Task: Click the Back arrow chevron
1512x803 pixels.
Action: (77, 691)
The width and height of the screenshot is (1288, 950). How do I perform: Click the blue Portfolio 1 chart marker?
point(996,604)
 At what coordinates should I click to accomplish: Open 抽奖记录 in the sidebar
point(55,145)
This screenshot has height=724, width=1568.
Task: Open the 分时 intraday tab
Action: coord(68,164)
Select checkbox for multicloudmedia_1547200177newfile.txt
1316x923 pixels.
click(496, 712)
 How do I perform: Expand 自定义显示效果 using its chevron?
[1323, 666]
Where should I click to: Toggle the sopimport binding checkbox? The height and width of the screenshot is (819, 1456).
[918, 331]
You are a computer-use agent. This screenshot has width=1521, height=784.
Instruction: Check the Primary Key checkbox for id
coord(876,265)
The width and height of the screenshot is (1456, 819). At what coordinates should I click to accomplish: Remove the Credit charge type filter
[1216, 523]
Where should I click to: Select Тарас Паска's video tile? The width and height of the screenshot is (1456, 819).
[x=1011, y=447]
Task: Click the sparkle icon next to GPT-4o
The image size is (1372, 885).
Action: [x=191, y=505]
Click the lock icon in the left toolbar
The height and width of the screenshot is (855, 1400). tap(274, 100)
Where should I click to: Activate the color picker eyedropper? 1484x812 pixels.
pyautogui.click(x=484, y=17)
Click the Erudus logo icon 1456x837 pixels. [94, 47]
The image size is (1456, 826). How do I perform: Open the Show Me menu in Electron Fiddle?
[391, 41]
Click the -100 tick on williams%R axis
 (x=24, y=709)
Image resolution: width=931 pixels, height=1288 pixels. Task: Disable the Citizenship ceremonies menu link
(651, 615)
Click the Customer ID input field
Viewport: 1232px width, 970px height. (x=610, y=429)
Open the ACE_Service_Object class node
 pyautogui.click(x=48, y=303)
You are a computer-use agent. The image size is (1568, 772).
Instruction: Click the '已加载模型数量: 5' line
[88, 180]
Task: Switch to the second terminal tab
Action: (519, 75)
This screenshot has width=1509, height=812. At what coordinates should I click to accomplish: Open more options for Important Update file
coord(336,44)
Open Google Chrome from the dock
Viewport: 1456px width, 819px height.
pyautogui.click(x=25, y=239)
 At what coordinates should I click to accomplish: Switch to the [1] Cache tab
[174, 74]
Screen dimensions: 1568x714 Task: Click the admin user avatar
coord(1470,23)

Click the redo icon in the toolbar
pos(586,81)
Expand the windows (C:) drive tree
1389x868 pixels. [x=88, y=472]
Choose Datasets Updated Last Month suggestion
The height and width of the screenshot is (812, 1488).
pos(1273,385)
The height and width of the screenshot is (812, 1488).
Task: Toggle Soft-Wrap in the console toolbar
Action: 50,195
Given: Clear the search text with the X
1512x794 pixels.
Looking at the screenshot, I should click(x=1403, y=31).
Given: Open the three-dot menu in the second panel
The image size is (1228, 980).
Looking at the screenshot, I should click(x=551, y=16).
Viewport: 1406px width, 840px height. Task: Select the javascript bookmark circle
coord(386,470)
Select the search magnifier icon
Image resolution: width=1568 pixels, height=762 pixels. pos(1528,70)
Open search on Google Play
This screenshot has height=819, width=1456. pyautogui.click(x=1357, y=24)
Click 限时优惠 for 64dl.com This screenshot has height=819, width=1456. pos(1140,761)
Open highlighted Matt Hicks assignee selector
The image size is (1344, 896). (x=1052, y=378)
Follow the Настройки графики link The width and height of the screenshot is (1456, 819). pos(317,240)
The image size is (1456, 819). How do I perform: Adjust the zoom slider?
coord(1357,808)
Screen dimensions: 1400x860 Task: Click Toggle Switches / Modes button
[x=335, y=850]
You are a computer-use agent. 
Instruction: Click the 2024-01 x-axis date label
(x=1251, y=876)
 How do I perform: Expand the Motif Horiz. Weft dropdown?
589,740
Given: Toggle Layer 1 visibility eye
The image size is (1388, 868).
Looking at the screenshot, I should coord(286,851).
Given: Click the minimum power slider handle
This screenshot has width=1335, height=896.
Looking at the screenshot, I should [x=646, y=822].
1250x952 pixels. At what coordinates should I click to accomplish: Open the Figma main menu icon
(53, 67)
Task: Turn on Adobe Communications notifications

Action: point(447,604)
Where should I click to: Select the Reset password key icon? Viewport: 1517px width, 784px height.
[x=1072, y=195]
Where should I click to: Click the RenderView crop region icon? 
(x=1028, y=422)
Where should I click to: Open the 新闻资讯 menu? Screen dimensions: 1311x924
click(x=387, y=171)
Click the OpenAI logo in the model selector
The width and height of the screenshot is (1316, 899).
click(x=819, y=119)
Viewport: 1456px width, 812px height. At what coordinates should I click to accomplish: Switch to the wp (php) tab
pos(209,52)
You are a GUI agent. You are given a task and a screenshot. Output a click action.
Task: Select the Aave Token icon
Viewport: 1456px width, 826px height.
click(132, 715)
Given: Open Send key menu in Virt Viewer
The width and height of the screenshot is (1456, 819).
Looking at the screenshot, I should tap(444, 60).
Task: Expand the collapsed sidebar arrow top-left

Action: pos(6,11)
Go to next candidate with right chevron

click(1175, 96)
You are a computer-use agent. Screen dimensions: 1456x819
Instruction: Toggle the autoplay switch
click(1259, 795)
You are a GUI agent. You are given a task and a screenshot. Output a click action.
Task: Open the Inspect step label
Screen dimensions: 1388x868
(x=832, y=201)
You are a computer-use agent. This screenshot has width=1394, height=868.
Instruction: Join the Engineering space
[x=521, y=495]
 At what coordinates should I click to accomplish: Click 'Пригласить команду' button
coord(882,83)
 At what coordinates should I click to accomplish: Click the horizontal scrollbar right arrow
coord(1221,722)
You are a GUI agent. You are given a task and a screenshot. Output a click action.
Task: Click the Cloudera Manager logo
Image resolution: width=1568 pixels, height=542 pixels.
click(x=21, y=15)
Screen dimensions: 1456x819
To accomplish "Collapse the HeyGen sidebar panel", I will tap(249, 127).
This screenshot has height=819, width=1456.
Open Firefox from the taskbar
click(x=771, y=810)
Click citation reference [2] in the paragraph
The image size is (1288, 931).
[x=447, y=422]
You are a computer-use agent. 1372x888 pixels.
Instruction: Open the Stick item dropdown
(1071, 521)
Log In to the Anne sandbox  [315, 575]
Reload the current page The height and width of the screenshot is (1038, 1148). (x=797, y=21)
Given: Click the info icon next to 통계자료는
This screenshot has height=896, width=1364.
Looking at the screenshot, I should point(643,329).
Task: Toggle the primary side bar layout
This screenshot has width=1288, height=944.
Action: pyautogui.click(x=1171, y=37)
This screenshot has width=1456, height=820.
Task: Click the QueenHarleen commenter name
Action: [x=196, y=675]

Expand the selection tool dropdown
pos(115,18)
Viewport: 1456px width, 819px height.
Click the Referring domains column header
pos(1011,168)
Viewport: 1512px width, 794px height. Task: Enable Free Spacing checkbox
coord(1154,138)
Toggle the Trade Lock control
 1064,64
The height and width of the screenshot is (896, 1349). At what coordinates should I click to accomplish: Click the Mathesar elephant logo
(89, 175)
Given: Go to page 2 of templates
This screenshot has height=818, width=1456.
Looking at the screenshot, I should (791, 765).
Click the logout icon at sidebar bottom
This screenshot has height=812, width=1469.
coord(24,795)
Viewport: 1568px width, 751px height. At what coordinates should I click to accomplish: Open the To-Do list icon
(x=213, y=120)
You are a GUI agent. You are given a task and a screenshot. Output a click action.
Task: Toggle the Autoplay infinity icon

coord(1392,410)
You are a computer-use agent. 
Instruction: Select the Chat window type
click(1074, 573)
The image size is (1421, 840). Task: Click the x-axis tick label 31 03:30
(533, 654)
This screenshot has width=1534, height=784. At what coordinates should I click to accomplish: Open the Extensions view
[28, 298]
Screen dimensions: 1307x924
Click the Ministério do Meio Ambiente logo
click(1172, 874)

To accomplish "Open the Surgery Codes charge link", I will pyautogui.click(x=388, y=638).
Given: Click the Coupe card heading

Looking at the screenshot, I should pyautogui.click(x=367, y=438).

--

Problem to work on | Start with the line above that contains "The height and width of the screenshot is (896, 1349)." and end with the line that contains "Given: Go to page 2 of templates". Write out those lines exactly, and only those.

Expected answer |
The height and width of the screenshot is (896, 1349). At what coordinates should I click to accomplish: Click the Mathesar elephant logo
(89, 175)
Given: Go to page 2 of templates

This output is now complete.